First one, I didn't feel anything.
In fact, I didn't even remember it.
Yeah, I didn't feel anything.
A year later, a year later at my checkup, I guess, he's like, oh, yeah, you do for your second.
I'm like, all right, whatever.
And I think I probably got a flu shot at the same time.
So didn't think anything about it.
That night, shivering so hard in bed.
And I was like, what is?
I totally didn't put it together until the next day.
I'm like, what the hell is going?
on. I was so cold that I couldn't walk 10 feet to get a hoodie. Like I'm like, uh-uh.
Like I was just under, you know, where you pull the covers over and you're breathing to warm up
your little cocoon. Yeah. That's what I was doing. So, uh, and I woke up and was fine within like
an hour. It was like a 12 hour thing. Yeah, Aaron was lay sprawled out on the bathroom floor because
of the cool tiles she was so heated up from it
kind of like when she acts up and you have to put her in her place
just bleeding a little well because you don't want it on the carpets
you know and because it's easier for her to clean up when it's on the tiles
yeah yeah um no it is funny that i'm like oh i'm pro vex and then we both describe how
fucking destroy how much it destroys your body but not like shingles my friend jeff his wife
has shingles right now. He's supposed to be
on that golf trip with Malloy right now.
You know, they're in Utah.
There's like 10 of them. No, I know. Yeah, yeah. I heard
about this. Inner eye or something?
Yeah, eye, mouth.
And you can lose your vision. You can literally go blind
from shingles.
And it's
incredibly painful. They said
it's, it makes childbirth
seem like a one hour massage.
I don't know how the hell
Jeff can possibly stay there and pass.
up a golf trip when she's in such pain.
I know.
Jesus.
I know a few people that have gotten shingles.

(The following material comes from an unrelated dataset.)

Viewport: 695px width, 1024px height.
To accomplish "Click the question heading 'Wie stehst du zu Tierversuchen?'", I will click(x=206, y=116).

It's really, I would say if there's one vaccination you want to get, it's shingles.
But I think it's over the age of 50.
This mic is not working out.
So I got mine a little early.
What do you mean you got yours a little early?
All right.
All right.
So maybe I didn't.
Okay.
Ran around last night.
did four shows, did one of them at a early show at a country club, the fanciest country club in
L.A. They had me come in and...
Man of the people.
Well, here's the thing. You go do a show at a country club. When I do stand-up comedy,
it's implicit that I am the alpha in the room while I have the microphone.
And now you go and you tell jokes to a bunch of billionaires and they're sitting there in their
golf you know they're expensive golf sweaters and they've got the the loafers with the tassels
and and they just they're not seating in their country club they're not giving up the power
for a no no of course not you're not even they could have you kicked out in any second and i walk
in and i've got on my little cap and uh and then immediately like the matron d runs over he's like
sir you have to take your hat off i said why do i have to take my hat
off. He's like, there's no hats in the clubhouse. Oh, God. And this is the guy, and I've played at these
courses, they don't let you, you have to tuck your golf shirt in while you're playing. And then
I was on my cell phone in the back. And the same guy comes over, he goes, sir, you cannot, you cannot have a
cell phone. I go, you can't look at your cell phone in the entire clubhouse? Not a chance, not in
Florida, not in my dad's clubs. And I just thought to myself, here's these guys.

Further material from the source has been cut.